* [TASKS]
a - Reproduce the passage of the Novartis data-fudging article that begins at the words "Some of the" and stops after "Osaka City University.".
b - Carry on the news article about Novartis Pharma and the suspected data fudging, starting after its last sentence.

2013年7月4日木曜日

The Mainichi: Drug company may have given company-wide support to alleged data fudging

Drug company may have given company-wide support to alleged data fudging

Pharmaceutical company Novartis Pharma K.K., a former employee of which is suspected of fudging statistical data in clinical research on the company's blood pressure drug Valsartan, or Diovan, may have given company-wide support for the scam, it has been learned.
Some of the suspected research was held at Jikei University in Tokyo from 2002. Former professor at the school Seibu Mochizuki, 72, has told school authorities that the former Novartis Pharma K.K. employee did not say he belonged to the company and presented a business card that only said he was a part-time teacher at Osaka City University.
According to Osaka City University, the employee carried the title of a part-time teacher there from 2002 through 2012 academic years, but did not actually teach. Jikei University says that the employee had four different kinds of business cards he used, both with and without the Novartis Pharma K.K. name on them.
Meanwhile, a Novartis Pharma K.K. official in charge of marketing introduced the employee to Mochizuki as a "statistics specialist" to aid in research.

* [THE DATA]
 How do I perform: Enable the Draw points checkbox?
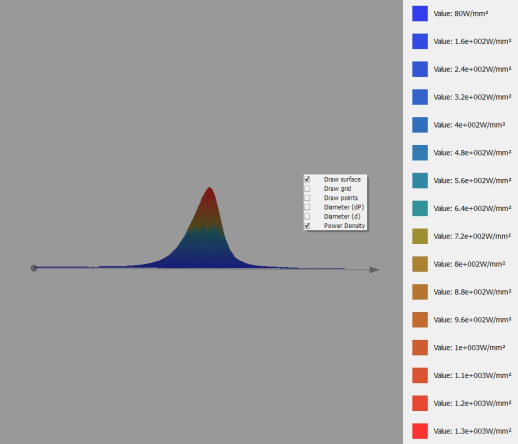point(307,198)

* [ANSWERS TO THE PROBLEMS]
a -
Some of the suspected research was held at Jikei University in Tokyo from 2002. Former professor at the school Seibu Mochizuki, 72, has told school authorities that the former Novartis Pharma K.K. employee did not say he belonged to the company and presented a business card that only said he was a part-time teacher at Osaka City University.

b -
According to Novartis Pharma K.K. internal documents, due to rapid growth in the blood pressure drug market it upped its original sales goal for Valsartan, which it began selling in November 2000. In 2002, the company started a project team to aim for 100 billion yen in sales of the drug a year, twice the initial goal of 50 billion yen. An insider reveals that the budget for advertising the drug was increased. The company pitched the idea of a clinical test of its drug to various universities, hoping to get results that would show its drug had additional benefits besides lowering blood pressure.
The former employee participated in clinical tests on the drug at five universities and in 2009 received an award from the company president. The president at that time was Hiroyuki Mitani, currently top adviser to the company. He says, "I didn't know the research papers were suspicious. Now I regret (giving the award.)"
The former employee belonged to the company's marketing division. Many of the employee's superiors at the time have since left the company. Novartis Pharma K.K. has investigated the matter but says that it did not find conclusive evidence of data tampering by the former employee or instruction by the former employee's bosses to tamper with research data. However, the company did not question those bosses that have since left the company because, it says, it does not have the legal authority to compel them to speak.
The clinical research at Jikei University was published in 2007 in the leading medical journal "The Lancet." From soon after the publication, doubts over the research's authenticity were raised from experts in different countries. An insider source says that, "In order to quell the skepticism, an article reporting on a round-table talk by domestic and foreign authorities in the field of high blood pressure was run in a specialist magazine."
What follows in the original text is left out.